The legislature has passed the third reading of Article 99-1 of the Accounting Act (會計法), decriminalizing the abuse of special allowance funds by government chiefs prior to 2006. This decision finally puts an end to the conflict over the special allowance funds, enabling government heads from both the Chinese Nationalist Party (KMT) and the Democratic Progressive Party (DPP) to avoid legal proceedings. In addition to the judicial cost and the scope of the legal processes surrounding the special allowance funds — in which, among others, former president Chen Shui-bian (陳水扁) and President Ma Ying-jeou (馬英九) have been implicated — it is clear that the legal proceedings stemmed from fighting between the KMT and the DPP.
The controversy began in 2006 after Chen was accused of abusing the state affairs fund, after which the pan-green camp accused Ma, then mayor of Taipei, of having misused the special allowance fund. Ma was the first to be charged and although he was later acquitted, his secretary Yu Wen (余文) was convicted.
To facilitate their use, the utilization and reporting procedures for special allowance funds were quite lax. The result of the conflict between the government and the opposition was that the National Audit Office had to tighten its administrative procedures, while the judiciary had to provide clearer legal parameters. Hundreds of former government chiefs were investigated and almost everyone seemed to be guilty.

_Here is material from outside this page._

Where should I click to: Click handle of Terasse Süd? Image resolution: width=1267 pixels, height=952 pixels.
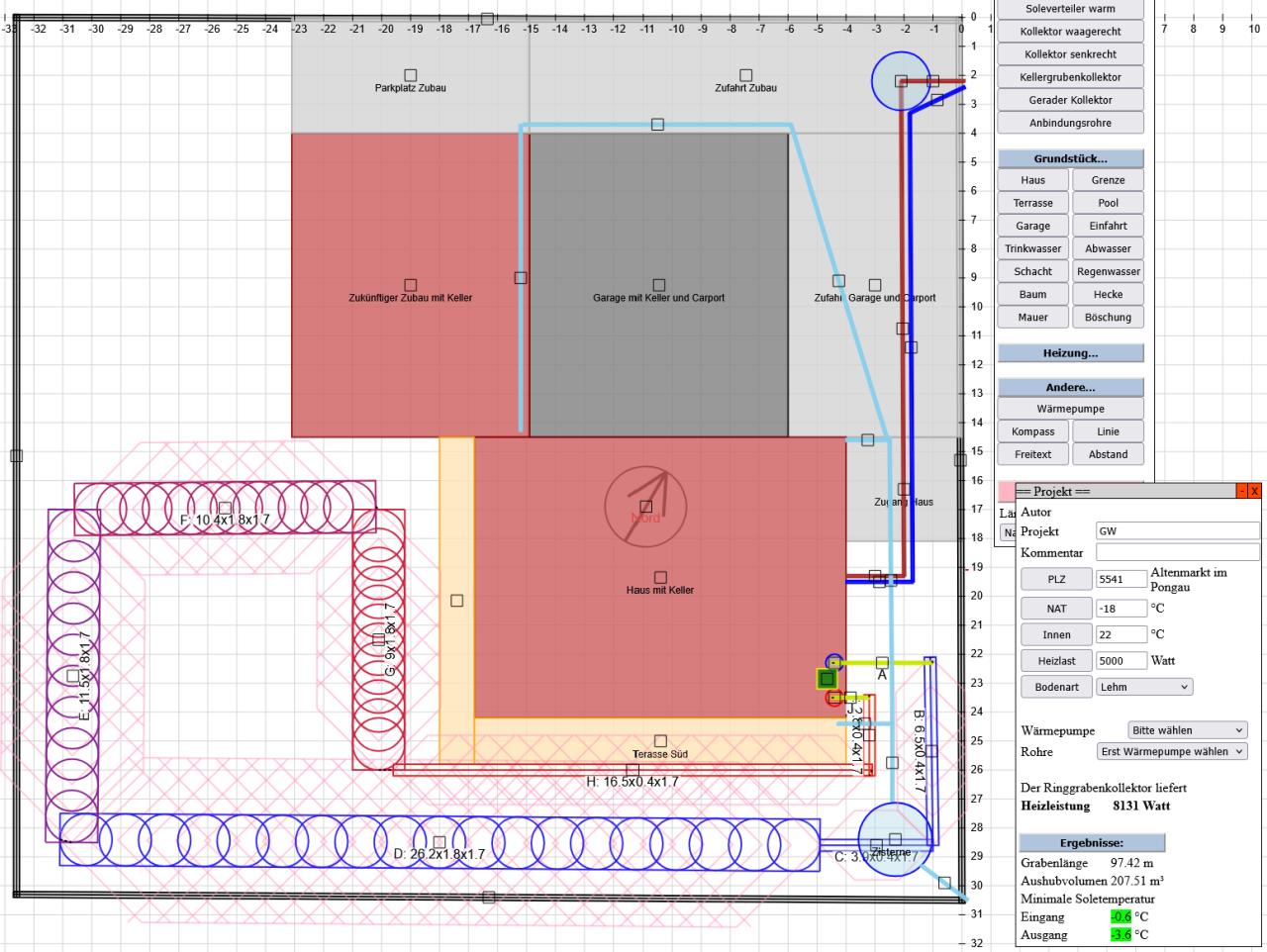(x=661, y=741)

This newspaper has on several occasions suggested that the controversy is the result of ambiguous legislation and not of government chiefs engaging in corruption, and that both parties should work together to amend the law to resolve the issue so that we can avoid wasting judicial resources and stoking public discontent. However, the two sides have continued to attack each other, delaying a resolution. Now that a decision has finally been made, it is a matter of justice delayed, a delay that has cost our society a great deal.
Although the controversy has now been legally resolved, this solution only resolves the problem for some of the government chiefs concerned. It does not include the state affairs fund or the service subsidies for village and borough wardens, which are of the same nature. This means the dispute remains unresolved and that a good thing has not been taken to its natural conclusion. Non-Partisan Solidarity Union Legislator Yen Chin-piao (顏清標), who has been indicted on suspicion of using the service subsidy to pay for entertainment bills during his time as Taichung County Council speaker, boycotted the amendment procedure. Although it might be difficult to accept his reasons, he does have a point. In addition, Chen is mired in a neverending legal process over the state affairs fund, while former vice president Annette Lu (呂秀蓮) and former presidential office secretary-general Mark Chen (陳唐山) and others are also mired in related lawsuits. There have been comments among observers implying that this selective relaxation of rules is intended to pave the way for the selection of a KMT vice presidential candidate by removing legal obstacles.
After the amendment to the Accounting Act was passed, Ma sent a telegram to Legislative Speaker Wang Jin-pyng (王金平) to express his gratitude, saying that further amendments aimed at widening the decriminalization move could be discussed. Any future amendments should follow one principle: Abandon any political prejudice or interests and apply the same standards when looking at expenses of the same nature. Regardless of whether it is the president’s state affairs fund, the special allowance fund for government chiefs, or the service subsidy for village and borough wardens, a decision should not be made based on partisan concerns and should not favor only top officials while excluding those at the local level or the president.